Yeah, but "well done" is not well-defined...

lite example = 4 players... 1 person rolls with Fear twice in a row, cannot activate many of their abilities, have no Hope to spend on anything... each round is about 20~30 min or so

(emphasis mine)
Setting aside how Daggerheart doesn't have cleanly defined rounds, you mean?

It should not take you that long to go through four player's worth of actions. I don't know what you're doing, but it doesn't match my experience with the system.

...so for nearly an hour 1 player isn't able to interact with the rules or activate many parts of their own character.

The first part is inaccurate - a character can always take basic actions (interacting with the rules) without having Hope to spend. My very first session trying the game I was having horrible dice luck, and almost every roll was with Fear, but I was taking actions regularly.

Not because they made bad choice, not because they overspent - simply because the system is sloppy with how it handles Hope and Fear. It limited player action arbitrarily, randomly.

You realize that characters start the session with Hope, and can get Hope back by resting? So, if you're walking around with none, that's a choice to not take a rest.

A character will, on average, generate Hope on about 65% of rolls, iirc (whenever the Hope die is equal to or greater than the Fear die). Therefore, if you are trying/expecting to spend on every roll, you are overspending.

For us, Draw Steel and L5R 5e do right all the things DH does wrong. (as examples of non-sloppy mechanics that don't trip over themselves or limit player action arbitrarily.)

Yeah, well, if you are comparing Daggerheart to Draw Steel, you are also comparing a more narratively-focused game to a crunch-focused one, which is kind of apples and oranges.
 

If Hope and Fear happen in the game for diagetic reasons, I'm prepared to think of them as diagetic mechanics. That's my (personal) line.

Well, technically, all rolls with Fear have some negative aspect/consequence to them. If you succeed with fear, you succeed with a cost or complication. If you fail with fear, it is a major cost or complication.
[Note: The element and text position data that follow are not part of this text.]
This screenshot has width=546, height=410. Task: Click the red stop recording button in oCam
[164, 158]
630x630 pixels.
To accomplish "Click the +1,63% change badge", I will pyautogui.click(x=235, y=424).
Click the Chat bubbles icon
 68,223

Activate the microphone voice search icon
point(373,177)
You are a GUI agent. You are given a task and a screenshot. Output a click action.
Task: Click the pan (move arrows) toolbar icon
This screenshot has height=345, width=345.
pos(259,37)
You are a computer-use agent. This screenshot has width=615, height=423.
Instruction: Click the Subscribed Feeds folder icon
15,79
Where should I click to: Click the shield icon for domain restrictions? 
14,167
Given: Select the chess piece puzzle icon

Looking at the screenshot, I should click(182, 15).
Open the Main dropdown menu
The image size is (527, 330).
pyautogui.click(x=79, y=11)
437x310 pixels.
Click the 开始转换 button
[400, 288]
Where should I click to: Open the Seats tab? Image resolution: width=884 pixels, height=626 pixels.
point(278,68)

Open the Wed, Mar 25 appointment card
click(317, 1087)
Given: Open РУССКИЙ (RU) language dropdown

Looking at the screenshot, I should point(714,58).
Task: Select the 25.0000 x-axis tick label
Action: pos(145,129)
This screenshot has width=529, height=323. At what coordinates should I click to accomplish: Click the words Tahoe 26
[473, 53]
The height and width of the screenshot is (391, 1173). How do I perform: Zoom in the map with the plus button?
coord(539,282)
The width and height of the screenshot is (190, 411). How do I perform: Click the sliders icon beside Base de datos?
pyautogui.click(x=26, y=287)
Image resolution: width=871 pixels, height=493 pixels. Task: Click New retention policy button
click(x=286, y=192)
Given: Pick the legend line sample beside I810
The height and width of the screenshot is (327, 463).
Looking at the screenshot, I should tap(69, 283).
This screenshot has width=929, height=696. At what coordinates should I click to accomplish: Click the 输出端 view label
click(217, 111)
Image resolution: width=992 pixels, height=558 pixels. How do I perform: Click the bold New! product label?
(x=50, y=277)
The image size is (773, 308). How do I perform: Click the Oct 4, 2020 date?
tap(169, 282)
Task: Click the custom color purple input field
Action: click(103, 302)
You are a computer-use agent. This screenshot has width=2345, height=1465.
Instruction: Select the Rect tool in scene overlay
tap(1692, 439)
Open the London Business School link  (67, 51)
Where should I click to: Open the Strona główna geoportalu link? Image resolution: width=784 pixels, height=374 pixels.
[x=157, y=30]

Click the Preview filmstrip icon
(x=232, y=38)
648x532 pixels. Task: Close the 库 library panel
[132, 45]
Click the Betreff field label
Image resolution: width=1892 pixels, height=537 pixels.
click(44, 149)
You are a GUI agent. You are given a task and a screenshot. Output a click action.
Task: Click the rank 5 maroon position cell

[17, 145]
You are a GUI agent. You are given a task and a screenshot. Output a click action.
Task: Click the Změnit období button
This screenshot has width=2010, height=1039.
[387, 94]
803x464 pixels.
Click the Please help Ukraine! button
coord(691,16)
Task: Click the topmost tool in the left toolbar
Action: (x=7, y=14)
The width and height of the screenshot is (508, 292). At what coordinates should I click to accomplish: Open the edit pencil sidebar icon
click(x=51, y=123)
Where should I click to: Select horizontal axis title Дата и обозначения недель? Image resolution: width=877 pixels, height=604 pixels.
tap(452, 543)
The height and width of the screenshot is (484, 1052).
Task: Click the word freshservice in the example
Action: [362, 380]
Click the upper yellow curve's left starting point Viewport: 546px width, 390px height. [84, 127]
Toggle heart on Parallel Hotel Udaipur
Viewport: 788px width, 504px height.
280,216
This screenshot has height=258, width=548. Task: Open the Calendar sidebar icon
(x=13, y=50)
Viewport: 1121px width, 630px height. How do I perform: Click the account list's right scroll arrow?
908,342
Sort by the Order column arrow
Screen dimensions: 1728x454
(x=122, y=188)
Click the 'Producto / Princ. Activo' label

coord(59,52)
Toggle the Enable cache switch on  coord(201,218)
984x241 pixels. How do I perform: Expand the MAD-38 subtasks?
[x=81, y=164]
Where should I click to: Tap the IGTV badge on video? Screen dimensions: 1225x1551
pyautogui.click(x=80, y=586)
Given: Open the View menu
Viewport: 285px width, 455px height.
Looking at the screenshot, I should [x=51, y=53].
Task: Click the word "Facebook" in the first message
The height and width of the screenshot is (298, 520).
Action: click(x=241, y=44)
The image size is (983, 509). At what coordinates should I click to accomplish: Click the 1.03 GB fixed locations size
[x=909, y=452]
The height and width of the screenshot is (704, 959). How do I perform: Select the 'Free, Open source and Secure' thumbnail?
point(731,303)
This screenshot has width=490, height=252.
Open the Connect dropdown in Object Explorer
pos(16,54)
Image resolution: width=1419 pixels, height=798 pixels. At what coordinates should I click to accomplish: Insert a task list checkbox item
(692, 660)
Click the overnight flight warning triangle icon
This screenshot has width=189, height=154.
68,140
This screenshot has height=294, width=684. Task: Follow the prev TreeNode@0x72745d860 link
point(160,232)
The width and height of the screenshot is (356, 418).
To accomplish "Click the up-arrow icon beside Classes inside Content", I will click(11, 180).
So, if you are narrating those complications, there is always a diegetic reason for there to be Fear. Same with Hope, but in the other direction.
 

A character will, on average, generate Hope on about 65% of rolls, iirc (whenever the Hope die is equal to or greater than the Fear die). Therefore, if you are trying/expecting to spend on every roll, you are overspending.

*54%, factoring in crits.

DH's crit chance being almost 2x that of D&Ds (8.4%ish?) on top of the general difficulty standards makes it a fairly PC biased system. Generally, with a 4 player group, simply prompting for enough rolls where there's stakes has made the hope & fear generation pretty consistent. Plus the game generally does a good job balancing a selection of costs Hope / Costs Stress / costs nothing (but maybe with a Rest limit) abilities on each Tier of domains, so you can have alternatives for resource costs.

Edit: on average an entire "encounter" where the players decide to fight it out runs about 30 minutes in that system, with plenty of color and drama being expounded.